/---
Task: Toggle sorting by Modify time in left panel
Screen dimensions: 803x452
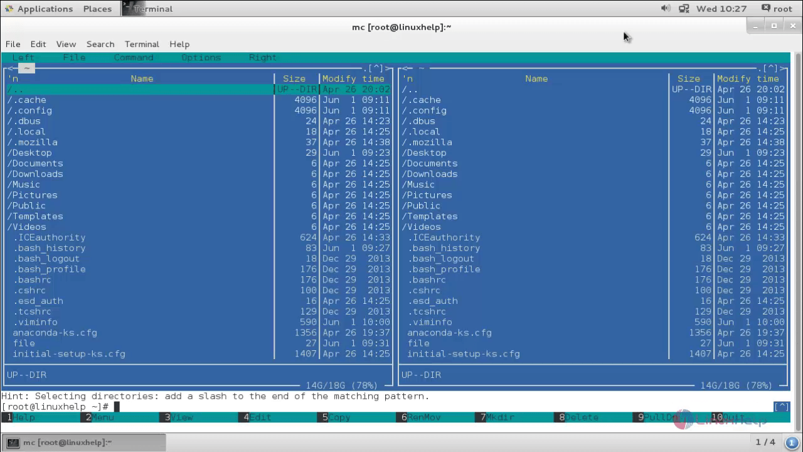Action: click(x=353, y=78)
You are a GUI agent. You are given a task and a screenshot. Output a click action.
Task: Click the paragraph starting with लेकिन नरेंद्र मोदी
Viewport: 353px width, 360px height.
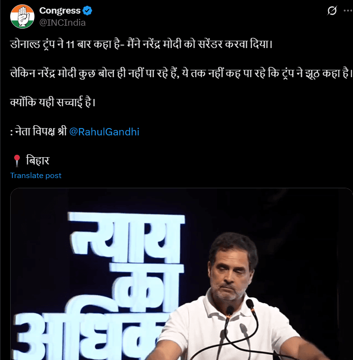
\---
/---
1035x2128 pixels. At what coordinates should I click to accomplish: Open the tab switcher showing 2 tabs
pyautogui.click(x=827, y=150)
\---
Quote word for word only the lines above from the one containing "Screen dimensions: 803x452" through the one containing "Viewport: 353px width, 360px height.". Pictures stay out of your copy.

Screen dimensions: 803x452
Action: click(x=353, y=78)
You are a GUI agent. You are given a task and a screenshot. Output a click action.
Task: Click the paragraph starting with लेकिन नरेंद्र मोदी
Viewport: 353px width, 360px height.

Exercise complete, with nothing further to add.